Relative to Russia and China, the US has a hard act to follow in Africa. Beyond NATO’s supportive role in the suppression of African liberation movements, the US delayed response in the fight against South African apartheid is still remembered in the continent. Contemporary racism, discrimination and police brutality against African Americans, a fact surprisingly acknowledged in the strategy paper, is a sad reminder of the realities of US society which do not go unnoticed in Africa. 

Russia and China have a cleaner slate in the continent by not having been part of the scramble for Africa at the end of the XIX century. Both also played a crucial role in support of the African liberation movements in the 1970s. Nowadays, Russia and China seem to approach their relationships with Africa with more pragmatism and respect than the US. It is revealing for instance how the next Russia-Africa Union summit is scheduled to take place in Ethiopia, while the similar US-Africa gathering will happen in Washington D.C.
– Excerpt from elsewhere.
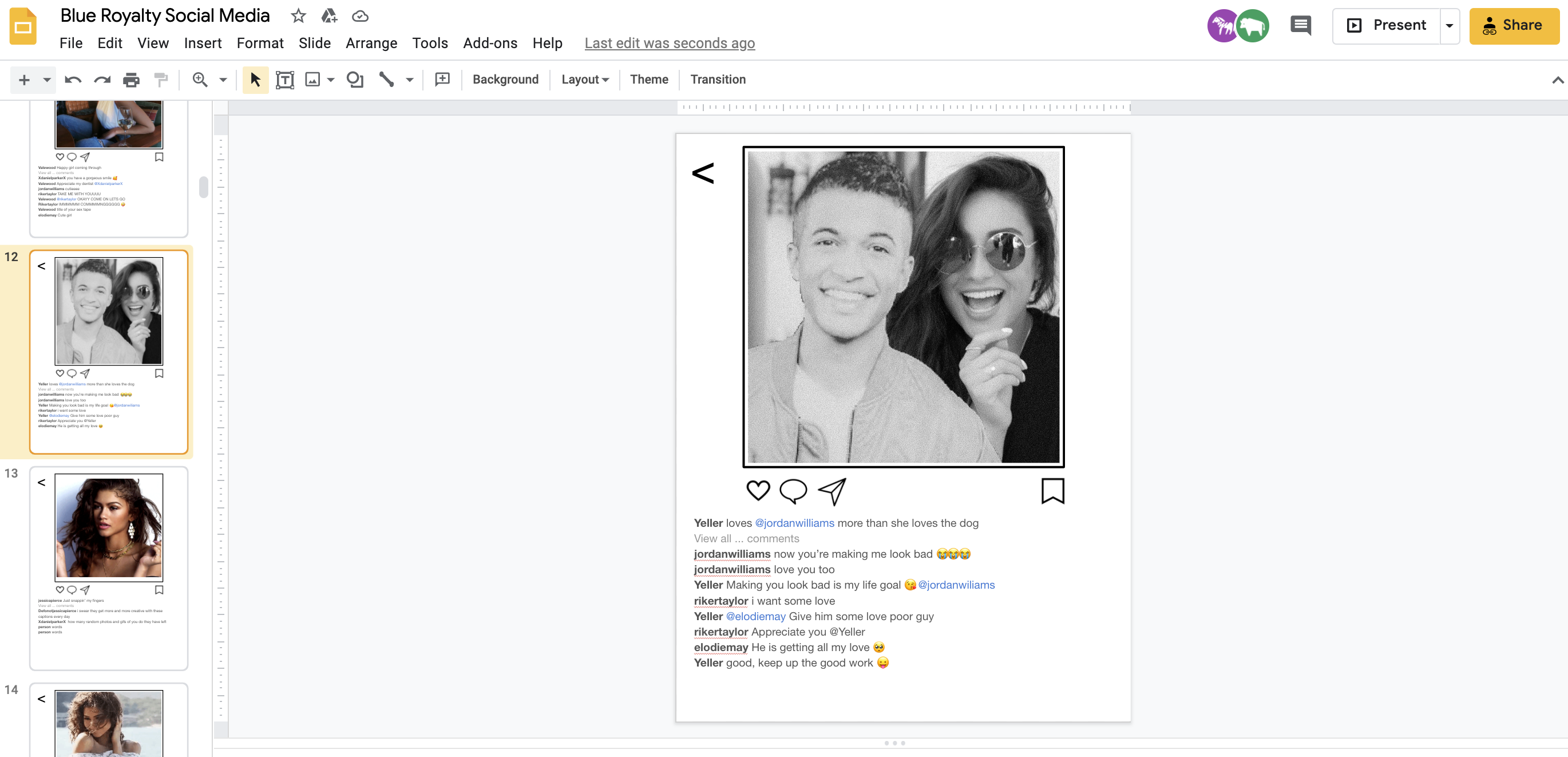
Task: Click the yellow Share button
Action: tap(1513, 26)
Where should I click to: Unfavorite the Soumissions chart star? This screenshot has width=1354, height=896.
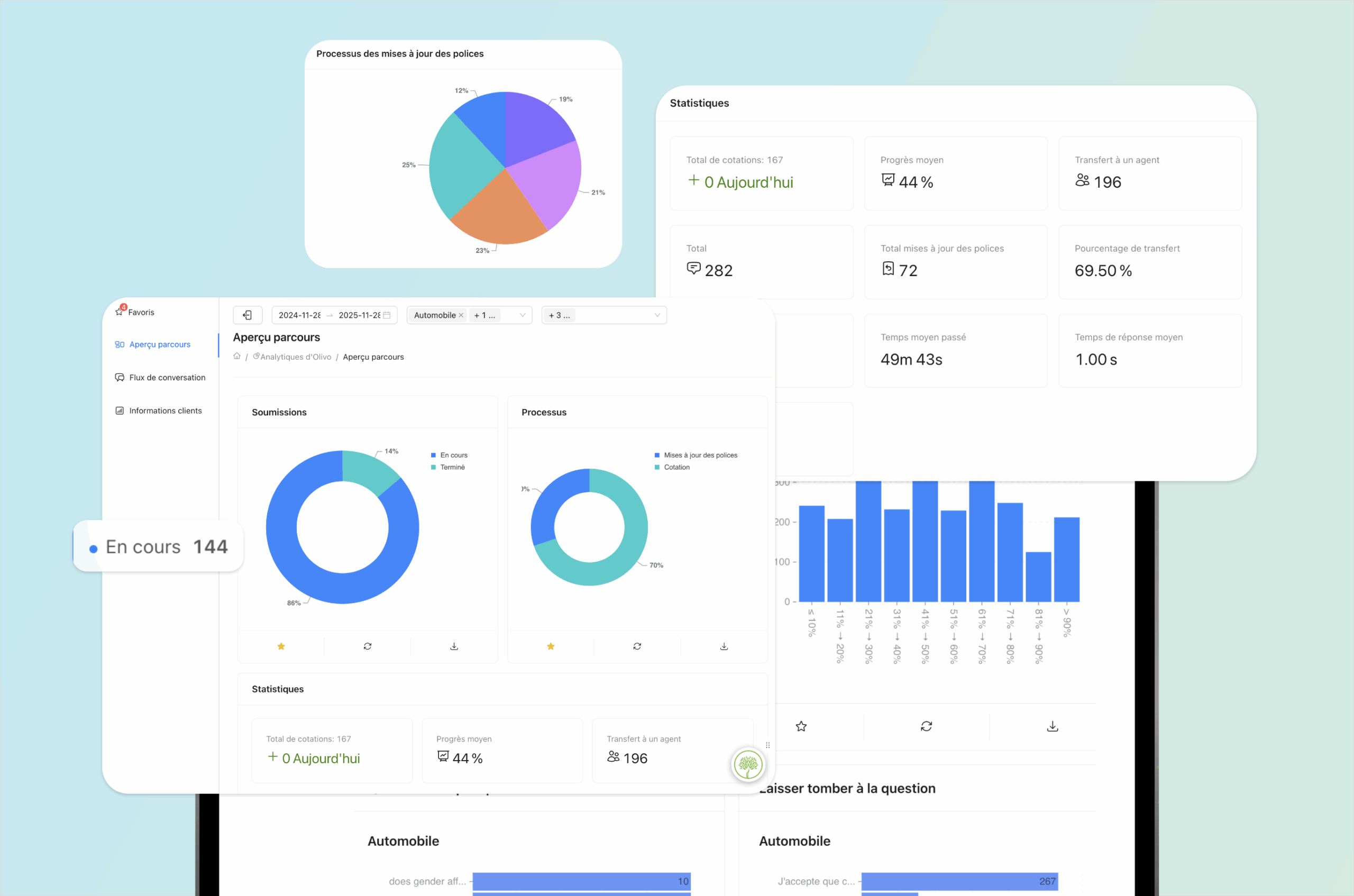281,646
Africa’s pressing matters are political stability and economic development and both Russia and China can play a key role in helping achieve these objectives. Given its demographics in terms of fast population growth and urbanization, political stability is critical for Africa’s sustained economic prosperity. As Africa’s largest arm dealer, Russia’s role has been demonized in the West, but any criticism needs to be placed in the context of the US ongoing push for an African political architecture tailored to its own geopolitical needs. Concerning China, it is by far Africa’s leading financial and trading partner and will continue as such as the US economic role in world affairs erodes. 

The Ukraine war is a showcase on where US priorities stand. Food insecurity is the most troubling matter in Africa as the UN recently confirmed that 18 out of 23 hotspot countries suffering famine are in this continent. The war has contributed to disrupt food access primarily because of early export restrictions on Russian agricultural exports – by far Africa’s largest grain provider – and also due to the blockade of Ukrainian exports and its mining in the Black Sea, a situation that improved since July as Russia agreed to allow Ukrainian exports of agricultural products from Black Sea ports in exchange of the easing of US-led export sanctions on Russian similar items, the latter a major U turn on US policy.

Since the beginning of the war the US has used propaganda and intimidation in its efforts to align African countries behind its pro-Ukraine policy to ensure Russian sanctions have a bite. The US ambassador to the UN recently warned in Uganda against buying Russian oil and natural gas mentioning that African countries were “only allowed” to buy their agricultural products, prompting the South African Minister of International Relations Pandor, in front of US Secretary of State Blinken, to accuse the West of taking a patronizing and bullying attitude toward Africa. Unsurprisingly, most African countries have been unenthusiastic to US attempts to condemn Russia at the UN in connection with the war. US bombastic support of Ukraine has also had a distorting impact on humanitarian and emergency relief for Africa, which according to the UN has dwindled while there is excess of money for programs helping Ukrainians.

A US perennial mantra has been that democracy leads to stability and peaceful societies while so-called weaker democracies make countries vulnerable to extremism and foreign interference. Paradoxically, the US traditional tools of statecraft include regime change, subversion and instability. Due to naivety, relative statehood inexperience vis-à-vis Russia and China, or perhaps just because of sheer imperial ambition, the US has historically been incapable to understand that each society has its own path towards progress, often different from the one followed in the XVIII century by thirteen small and homogeneous English colonies in North America. There is no pre-conceived road to reach prosperity and justice and countries that respect themselves will always abhor the imposition of Western templates to achieve this worthy goals.